Anent "cool." I recall a piece I once saw on ::shudder:: 60 Minutes which followed Wynton Marsalis around his teaching day. There was one scene focused on a student -- a young black man -- who was having some issues with putting expression into his playing. Marsalis went off on him, berating him for trying to act "cool" when what he was really doing was BEING disengaged. Judgemental when he really had no basis for judgement. I've never been accused of being cool, but, ever since watching that, I don't think I'd ever WANT to be cool. I think of coolness as a sickness, a deadness of spirit, a failure of imagination and heart. Why anybody would seek that state is beyond me.

M

Anonymous said...

Songs like these make me think of the word "mondegreen." It's always interesting to compare what I hear with what they wrote.
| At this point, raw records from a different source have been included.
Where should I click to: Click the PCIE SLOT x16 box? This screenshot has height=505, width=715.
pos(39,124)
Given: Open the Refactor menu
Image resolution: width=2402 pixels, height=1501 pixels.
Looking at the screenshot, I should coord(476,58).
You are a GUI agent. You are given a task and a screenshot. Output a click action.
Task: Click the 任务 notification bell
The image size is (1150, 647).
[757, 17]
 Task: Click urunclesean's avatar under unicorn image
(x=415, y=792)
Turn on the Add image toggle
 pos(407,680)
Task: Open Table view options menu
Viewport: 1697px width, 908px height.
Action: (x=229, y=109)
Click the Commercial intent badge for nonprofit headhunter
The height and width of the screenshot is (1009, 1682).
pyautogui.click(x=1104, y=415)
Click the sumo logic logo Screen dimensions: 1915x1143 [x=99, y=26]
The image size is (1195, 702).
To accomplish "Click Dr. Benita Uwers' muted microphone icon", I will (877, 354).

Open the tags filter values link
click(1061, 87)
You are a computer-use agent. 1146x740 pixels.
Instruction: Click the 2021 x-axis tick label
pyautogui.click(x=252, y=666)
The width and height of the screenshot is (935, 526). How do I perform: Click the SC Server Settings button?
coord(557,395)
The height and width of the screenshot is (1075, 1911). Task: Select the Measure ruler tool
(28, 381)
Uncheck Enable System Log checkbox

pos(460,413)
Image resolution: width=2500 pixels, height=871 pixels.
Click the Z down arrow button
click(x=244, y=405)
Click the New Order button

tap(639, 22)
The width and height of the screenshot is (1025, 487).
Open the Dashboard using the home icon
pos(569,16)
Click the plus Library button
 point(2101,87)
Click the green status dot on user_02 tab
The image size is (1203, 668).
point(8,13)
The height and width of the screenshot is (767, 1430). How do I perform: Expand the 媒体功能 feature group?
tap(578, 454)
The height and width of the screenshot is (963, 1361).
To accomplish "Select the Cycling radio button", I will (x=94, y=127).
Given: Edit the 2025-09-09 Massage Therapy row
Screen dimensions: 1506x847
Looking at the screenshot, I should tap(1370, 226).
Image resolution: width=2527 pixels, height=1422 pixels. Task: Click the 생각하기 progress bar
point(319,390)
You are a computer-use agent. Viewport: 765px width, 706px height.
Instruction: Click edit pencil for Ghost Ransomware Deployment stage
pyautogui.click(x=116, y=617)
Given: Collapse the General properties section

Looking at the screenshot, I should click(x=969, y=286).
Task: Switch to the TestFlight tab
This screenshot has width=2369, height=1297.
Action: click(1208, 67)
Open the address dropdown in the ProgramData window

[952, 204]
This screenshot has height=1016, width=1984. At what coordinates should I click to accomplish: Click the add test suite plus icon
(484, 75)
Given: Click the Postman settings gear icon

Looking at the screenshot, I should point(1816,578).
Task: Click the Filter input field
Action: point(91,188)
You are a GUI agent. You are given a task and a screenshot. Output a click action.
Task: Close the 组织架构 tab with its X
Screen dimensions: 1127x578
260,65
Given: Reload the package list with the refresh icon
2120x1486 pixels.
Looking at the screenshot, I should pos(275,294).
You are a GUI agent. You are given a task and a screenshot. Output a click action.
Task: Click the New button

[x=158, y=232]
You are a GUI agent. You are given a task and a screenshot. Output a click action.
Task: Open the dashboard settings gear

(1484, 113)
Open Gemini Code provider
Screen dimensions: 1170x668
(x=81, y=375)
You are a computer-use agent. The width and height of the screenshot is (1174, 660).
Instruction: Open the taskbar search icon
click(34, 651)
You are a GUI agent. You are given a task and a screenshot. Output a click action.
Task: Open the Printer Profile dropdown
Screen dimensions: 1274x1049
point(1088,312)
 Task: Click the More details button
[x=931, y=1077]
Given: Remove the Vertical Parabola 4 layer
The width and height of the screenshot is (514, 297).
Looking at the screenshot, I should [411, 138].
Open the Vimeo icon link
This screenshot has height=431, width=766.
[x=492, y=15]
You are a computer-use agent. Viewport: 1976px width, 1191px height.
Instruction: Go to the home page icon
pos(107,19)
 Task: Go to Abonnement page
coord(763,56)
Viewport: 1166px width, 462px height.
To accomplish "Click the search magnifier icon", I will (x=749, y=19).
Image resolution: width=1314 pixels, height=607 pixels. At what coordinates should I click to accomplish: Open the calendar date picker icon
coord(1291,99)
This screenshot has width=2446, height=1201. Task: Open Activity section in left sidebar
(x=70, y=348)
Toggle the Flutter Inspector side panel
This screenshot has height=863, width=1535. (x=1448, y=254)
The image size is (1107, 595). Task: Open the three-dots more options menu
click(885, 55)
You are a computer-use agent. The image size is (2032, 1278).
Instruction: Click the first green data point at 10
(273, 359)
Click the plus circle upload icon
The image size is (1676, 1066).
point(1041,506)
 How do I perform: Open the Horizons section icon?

Re managers: Mrs. 'Bix once worked for a manager like you. I enjoyed it vicariously.

lelnet said...

Want to keep an engineer deliriously happy? Simple:

1. Put them hard to work straining mightily against technical challenges pertaining directly to whatever product you're building

2. Keep them completely isolated from ALL OTHER challenges. In most companies, these "other challenges" consist mostly of interactions with any company personnel except their own cow-orkers and their immediate supervisor. (If the intended users of the product are internal to the company, they also get an exception.)

3. Understand, deep down in your bones, that "emergencies" do not arise from readily foreseeable events.

3a. Understand that, when extraordinary actions are taken, whether in response to a genuine emergency (such as the crew at DirectNIC gathering with their personal firearms to defend the data center against looters during the aftermath of hurricane Katrina) or in response to some manager's poor planning (think of the tale of sabotage recovery from "On Broken Wings"...and yes, given a world demonstrably affected by men who give into evil, failing to maintain server backups reliably against sabotage constitutes "poor planning"), the people who take them are entitled to be rewarded. Preferably to include meaningful quantities of cash above and beyond their normal salaries, but more importantly _politically_. And by "politically", I mean "whatever nonsense you've still been unable to isolate your regular people from, these folks are now entitled to no longer care about".

(Engineers under 30 are usually pretty happy with one item off this list. To keep experienced people happy enough to voluntarily stick around past 5 years, you need at least two. And to keep them as happy as the folks at those companies that actually do come off as "cool"? Yeah, all three. No way around it.)

Russell said...

Fran,

Have you had a chance to read "Shop Class as Soulcraft"?

The author hit on a couple themes I think you'd enjoy.

We've been battling a middle manager with delusions of competency at work. Despite his Ph.D., he's shown utter ignorance in his technical field, more than once I've had to explain where and why he's wrong, more than once other members of my team have had to do the same. Yet he wields undue authority in the management structure, because he flatters those above him.

It's a poison, it seeps into every aspect of planning, understanding the actual customer's needs, and implementing solutions to those needs.

If dueling was still legal, I would have already challenged him.